METHOD AND MATERIALS This study included 700 adult abdominopelvic contrast CT exams performed in 2014-2018 using two scanner models from two vendors. Each CT image was segmented using a deep learning-based segmentation algorithm and the hepatic parenchyma HU values were acquired from the segmentations. A two-layer neural network-based algorithm was used to identify the relationship between patient attributes (height, weight, BMI, age, sex), scan parameters (slice thickness, scanner model), contrast injection protocols (bolus volume, injection-to-scan wait time), and the liver HU CE. We randomly selected 60% studies for training, 10% validation, and 30% for testing the accuracy. The training output was the extracted HU values. The goodness-of-fit of the model was evaluated in terms of R^2, Adjusted R^2, Mean Absolute Error (MAE), and Mean Squared Error (MSE) between the model prediction and ground truth. In addition, the generalizability of the model was evaluated by comparing the R^2 in the training data (leave-one-out validation) and the testing data.

_ _ _ _ _

*PROBLEM SET:*
1. For the methods section on liver CT enhancement, say whether each statement agrees with the text. Answer yes or no and quote the deciding words: (a) The exams were acquired on scanners from three vendors. (b) Thirty percent of the studies were reserved for testing. (c) Bolus volume was one of the contrast injection protocol factors related to liver HU CE.
2. Recast the paragraph of the liver CT enhancement methods beginning "This study included 700" as a bulleted list that keeps its main facts.
3. Carry the methods section on liver CT enhancement forward with the next part, starting right after its final sentence.
The material after this text is not needed for any part of this exercise.

*INPUT DATA:*
_ _ _ _ _

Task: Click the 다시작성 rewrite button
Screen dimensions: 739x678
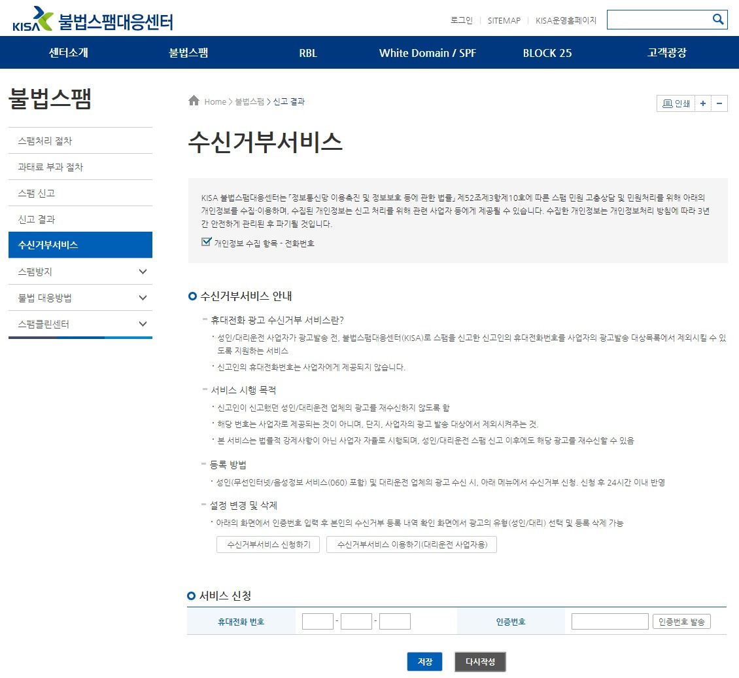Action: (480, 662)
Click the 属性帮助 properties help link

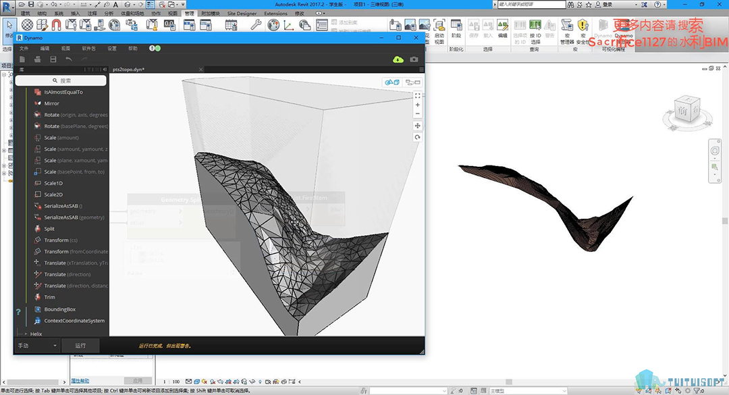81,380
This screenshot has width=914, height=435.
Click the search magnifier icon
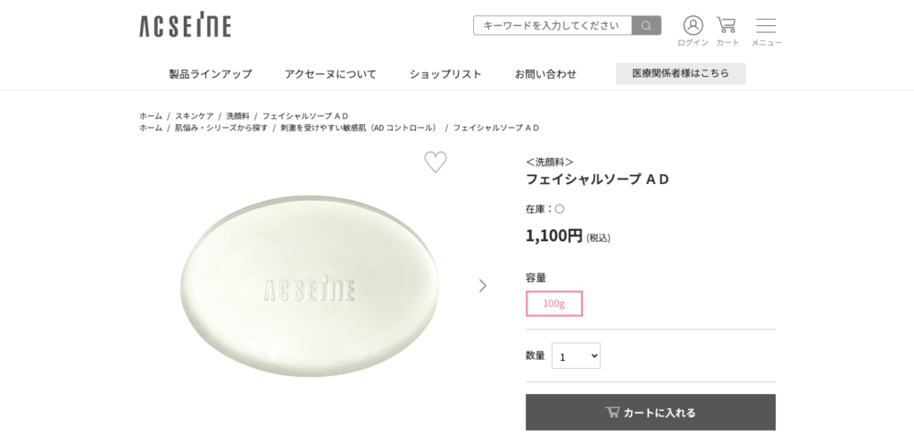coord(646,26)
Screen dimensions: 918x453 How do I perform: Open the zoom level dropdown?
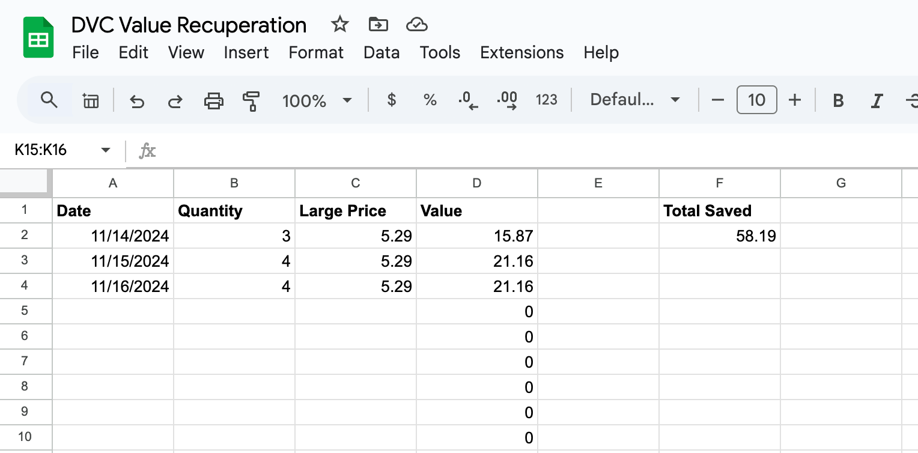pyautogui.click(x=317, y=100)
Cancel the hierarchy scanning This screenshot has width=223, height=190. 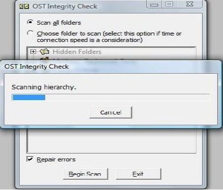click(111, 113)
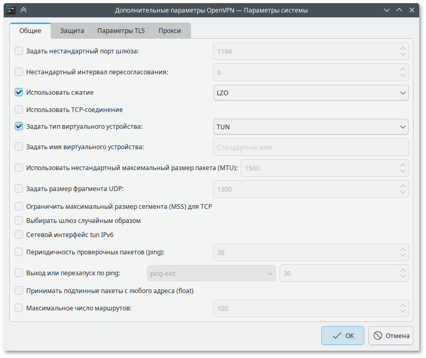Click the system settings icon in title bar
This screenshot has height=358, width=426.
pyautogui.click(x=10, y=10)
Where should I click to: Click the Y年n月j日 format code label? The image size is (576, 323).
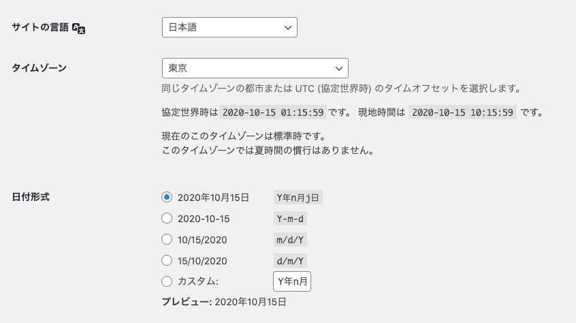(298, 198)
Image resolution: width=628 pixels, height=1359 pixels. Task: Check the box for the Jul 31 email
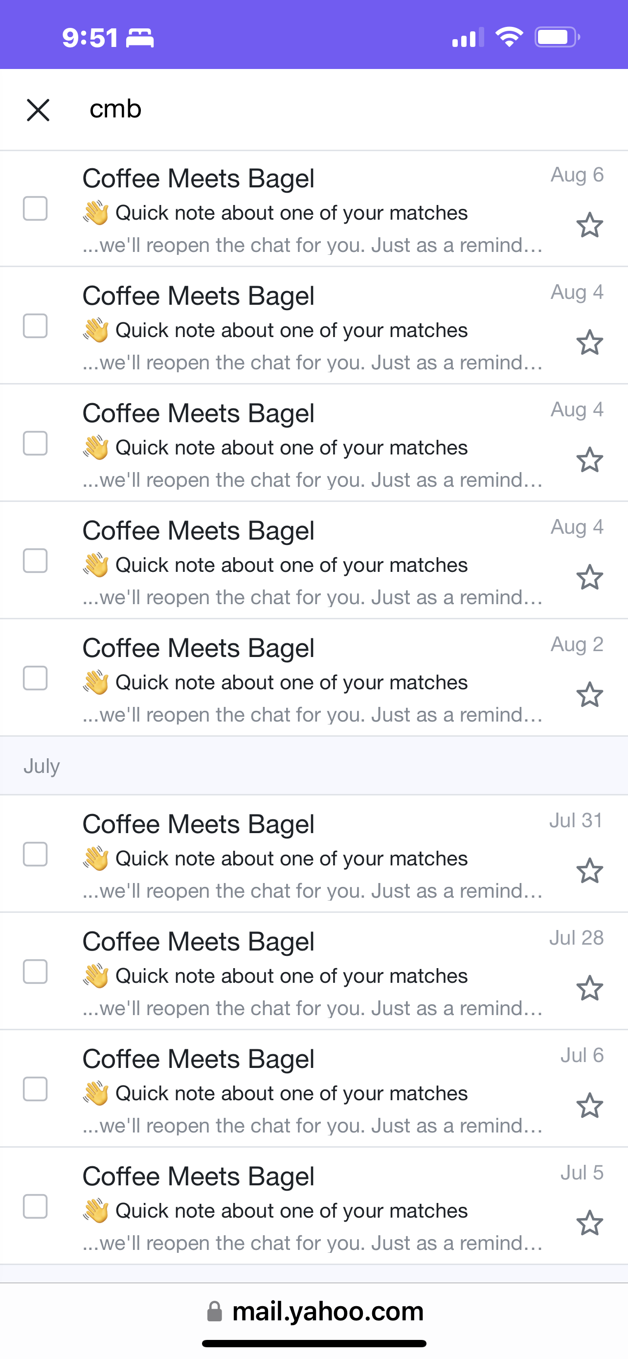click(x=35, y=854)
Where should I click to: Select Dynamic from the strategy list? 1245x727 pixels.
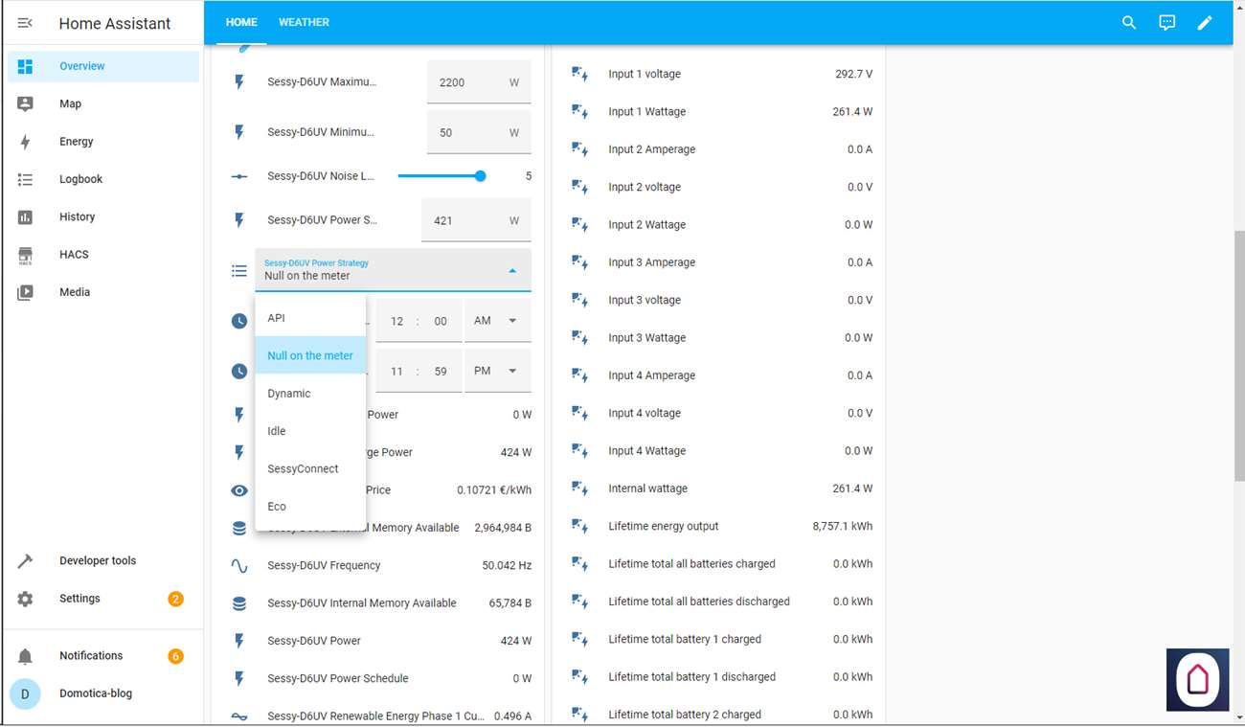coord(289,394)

_ _ _ _ _

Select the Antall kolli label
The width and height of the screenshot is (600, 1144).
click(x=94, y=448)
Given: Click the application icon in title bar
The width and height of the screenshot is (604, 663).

_ _ _ _ _

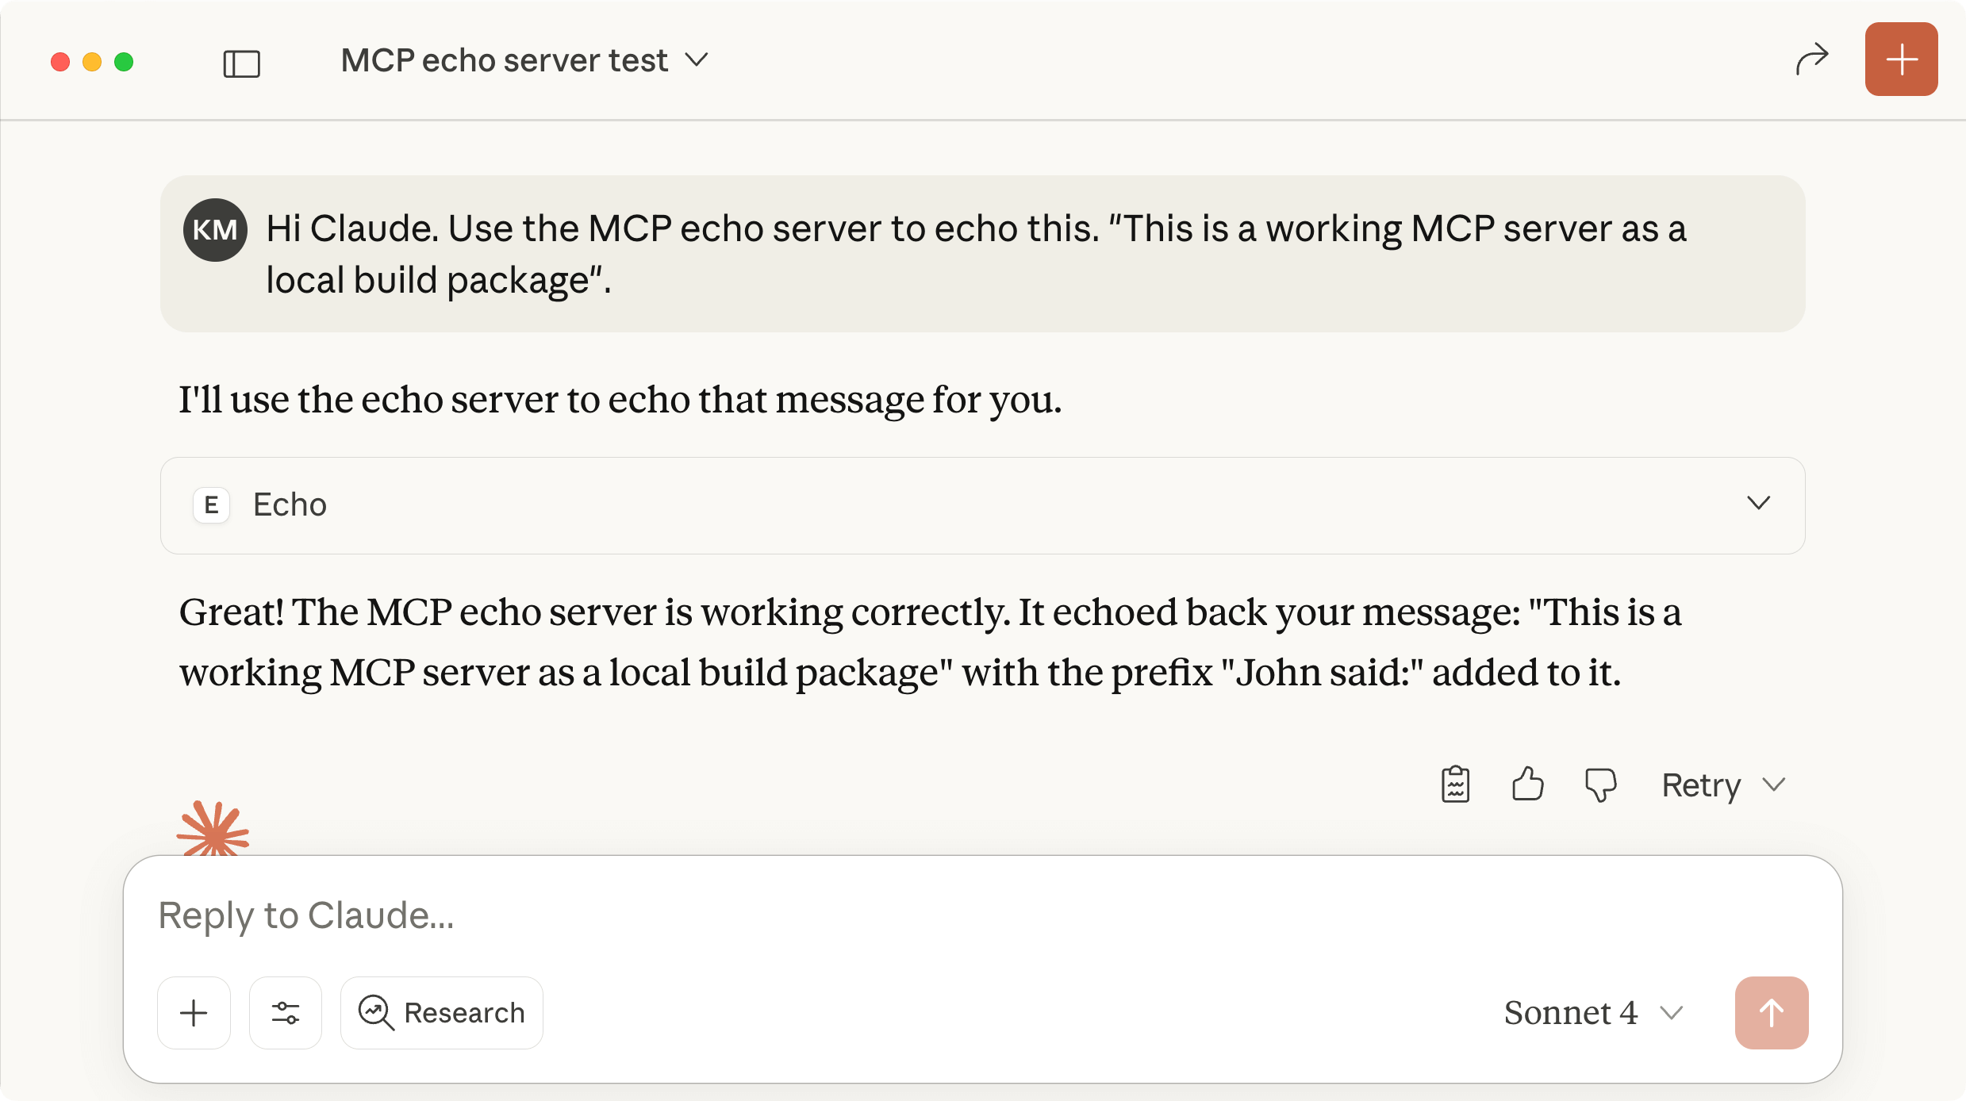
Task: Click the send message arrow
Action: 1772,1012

_ _ _ _ _

*EXPECTED RESULTS:*
1.
(a) No: "using two scanner models from two vendors"
(b) Yes: "30% for testing the accuracy"
(c) Yes: "contrast injection protocols (bolus volume, injection-to-scan wait time)"

2.
- Data: 700 adult abdominopelvic contrast CT exams from 2014–2018, acquired on two scanner models from two vendors.
- Segmentation: each image segmented with a deep learning-based algorithm; hepatic parenchyma HU values taken from the segmentations.
- Model: a two-layer neural network related liver HU CE to:
  - patient attributes (height, weight, BMI, age, sex)
  - scan parameters (slice thickness, scanner model)
  - contrast injection protocols (bolus volume, injection-to-scan wait time)
- Data split: studies randomly assigned as 60% training, 10% validation, 30% testing; training output was the extracted HU values.
- Goodness-of-fit: R^2, Adjusted R^2, MAE and MSE between model prediction and ground truth.
- Generalizability: R^2 in the training data (leave-one-out validation) compared with R^2 in the testing data.

3.
RESULTS This preliminary model has an 0.51 R^2, 0.40 adjusted R^2, 10.0 HU MAE, 159.1 HU MSE, 0.6±12.8 HU Mean Error, and 2.5 HU Median Error on test data. For training data, the model has 0.59 R^2, 0.56 Adjusted R^2, and 0.5 predicted R^2. The close R^2 between testing and training data results indicate a reasonable generalizability.
CONCLUSION Results showed considerable predictability of liver CE from patient attributes, scanning parameters, and contrast administration protocol. We envision to expand the model to include other major organs toward a comprehensive predictive model.
CLINICAL RELEVANCE/APPLICATION A contrast dynamics model can be an essential tool to personalize contrast-enhanced CT protocol and to improve the consistency of contrast enhancement across different patients in diagnostics imaging.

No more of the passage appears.